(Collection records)
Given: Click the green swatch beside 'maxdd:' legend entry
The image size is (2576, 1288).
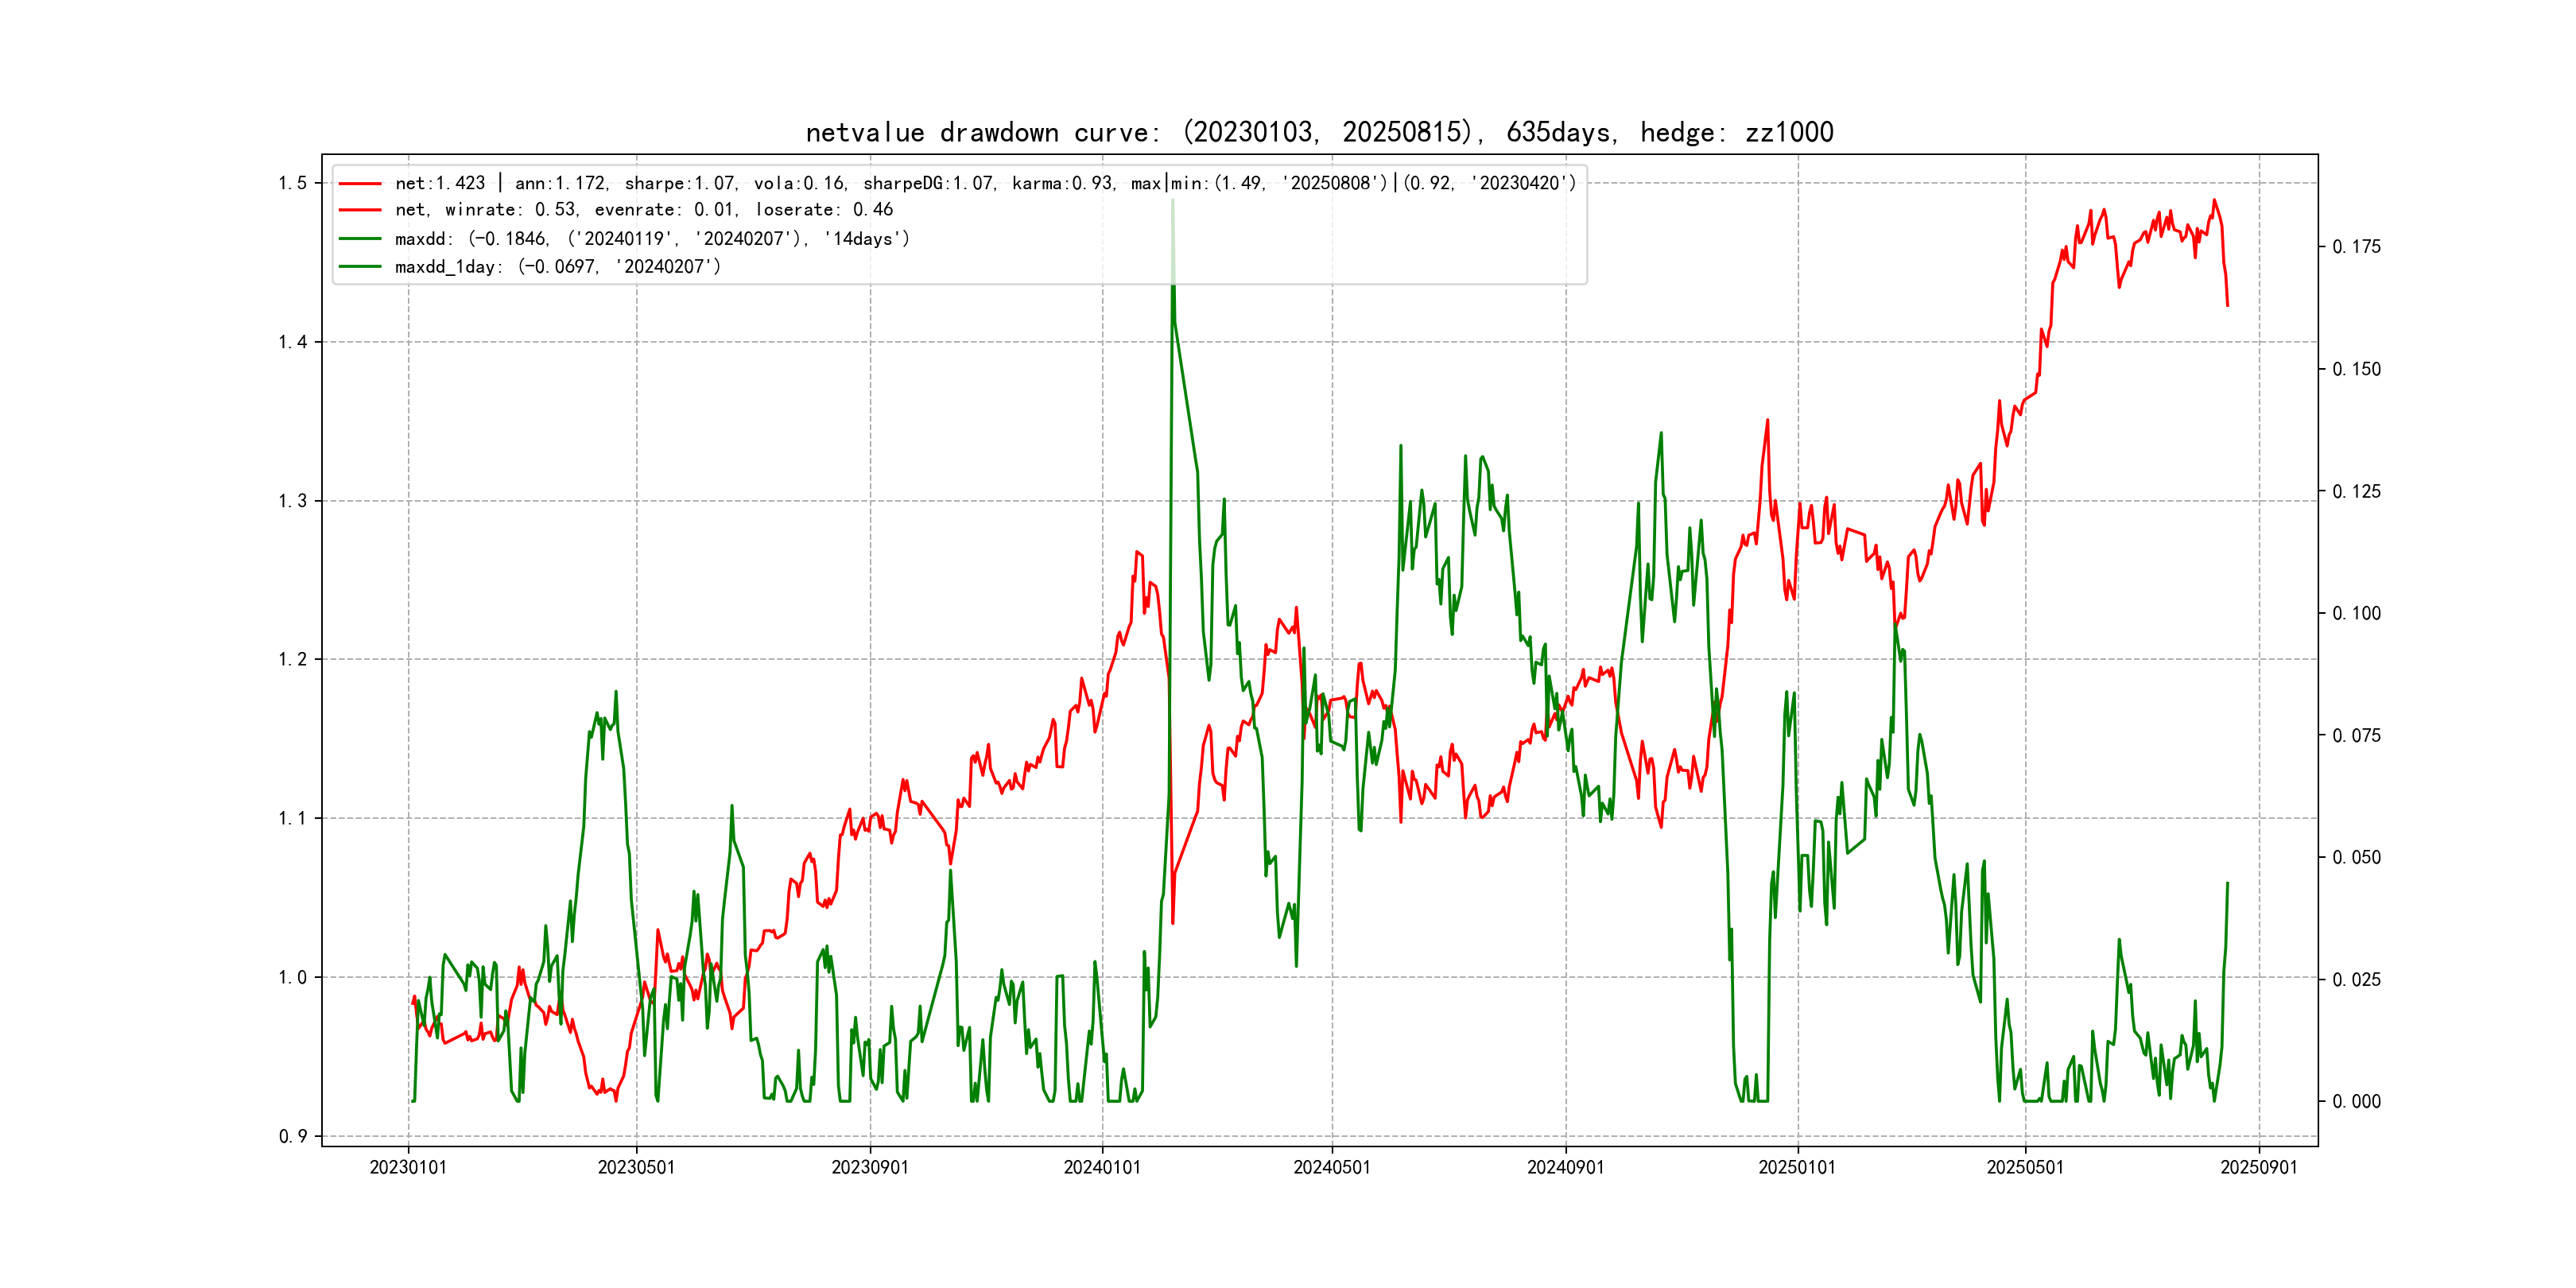Looking at the screenshot, I should 360,239.
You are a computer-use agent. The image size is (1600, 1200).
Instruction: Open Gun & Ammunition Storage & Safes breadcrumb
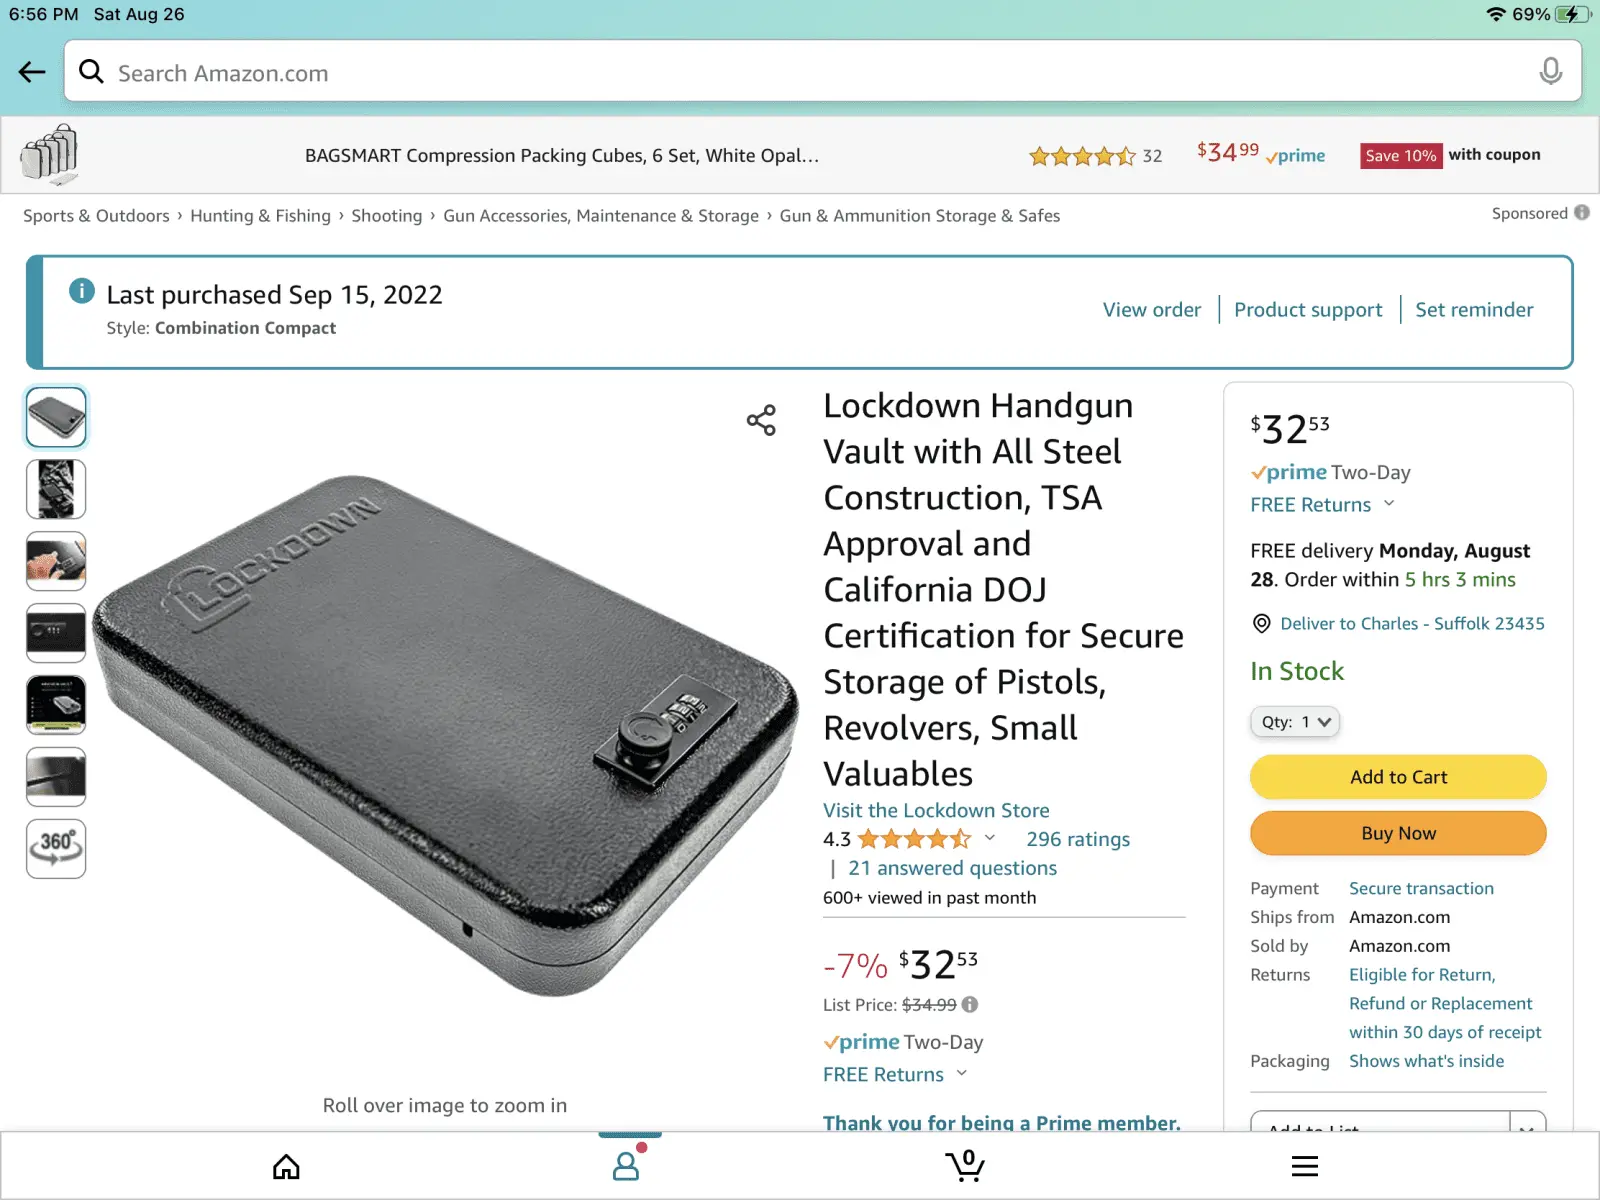pos(919,216)
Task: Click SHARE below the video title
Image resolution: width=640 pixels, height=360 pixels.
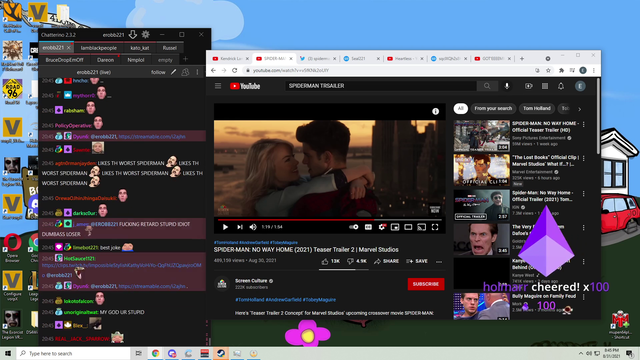Action: 386,261
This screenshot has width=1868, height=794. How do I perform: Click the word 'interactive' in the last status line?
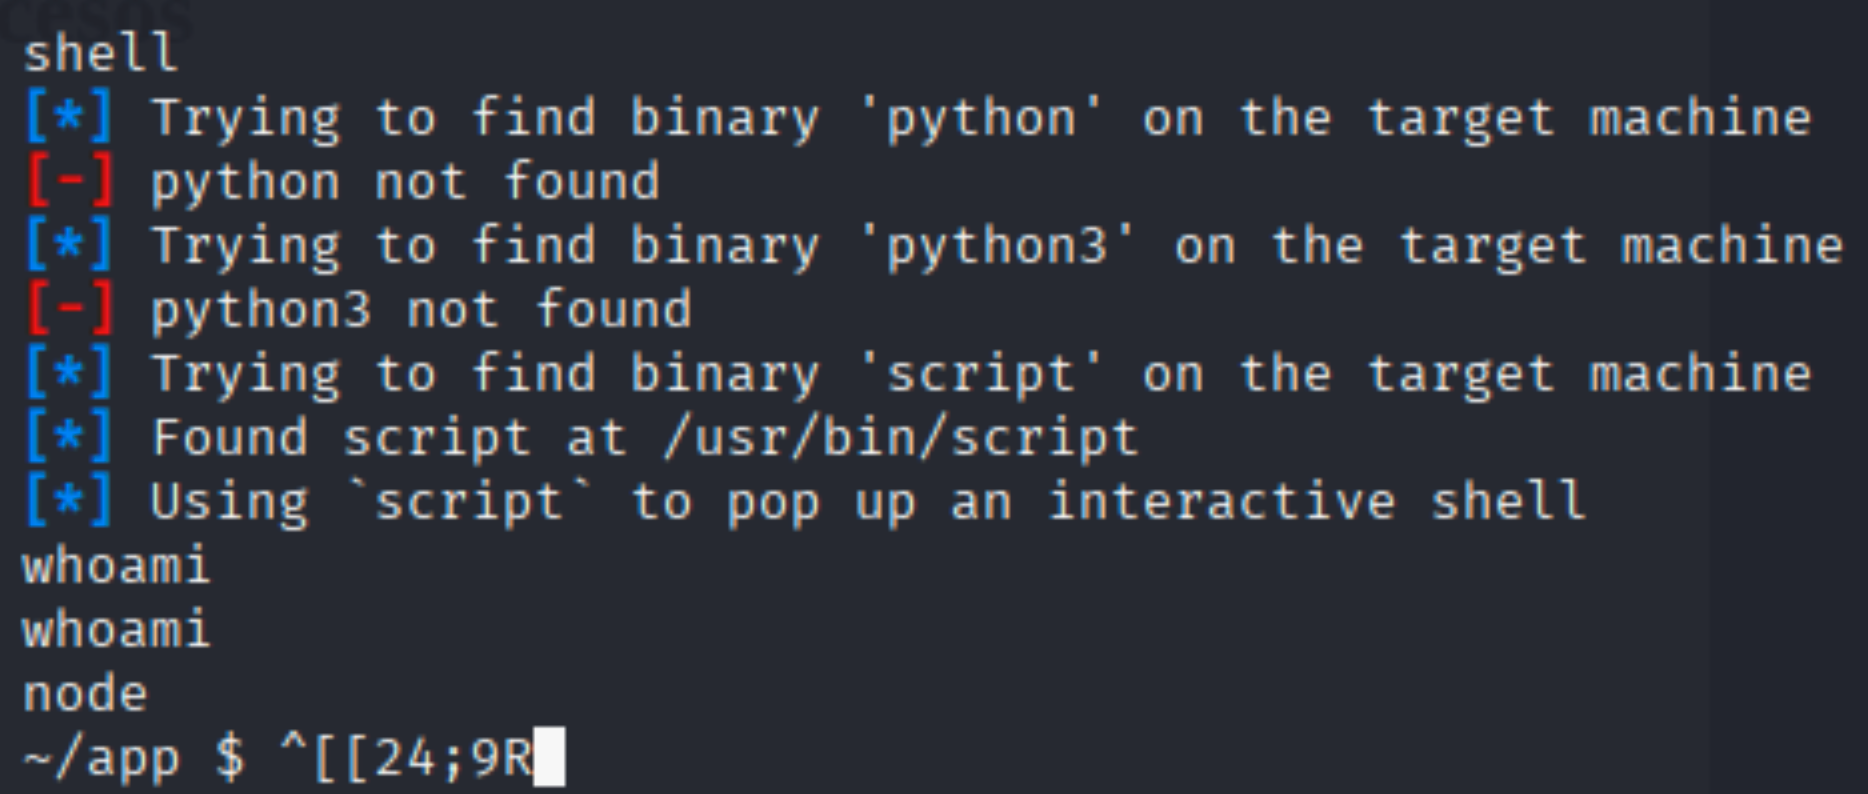pyautogui.click(x=1220, y=502)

## EXERCISE TASK
Please put these records into a two-column CSV headed entry_text and answer, with one row per record and each field in double quotes, replacing any line breaks with spaces. Leave the pictures out.

## ANSWER TO THE PROBLEM
entry_text,answer
"Given: Click the green swatch beside 'maxdd:' legend entry The image size is (2576, 1288).","Looking at the screenshot, I should 360,239."
"You are a computer-use agent. The image size is (1600, 1200). Instruction: Open Gun & Ammunition Storage & Safes breadcrumb","pos(919,216)"
"Task: Click SHARE below the video title Image resolution: width=640 pixels, height=360 pixels.","Action: 386,261"
"This screenshot has width=1868, height=794. How do I perform: Click the word 'interactive' in the last status line?","pyautogui.click(x=1220, y=502)"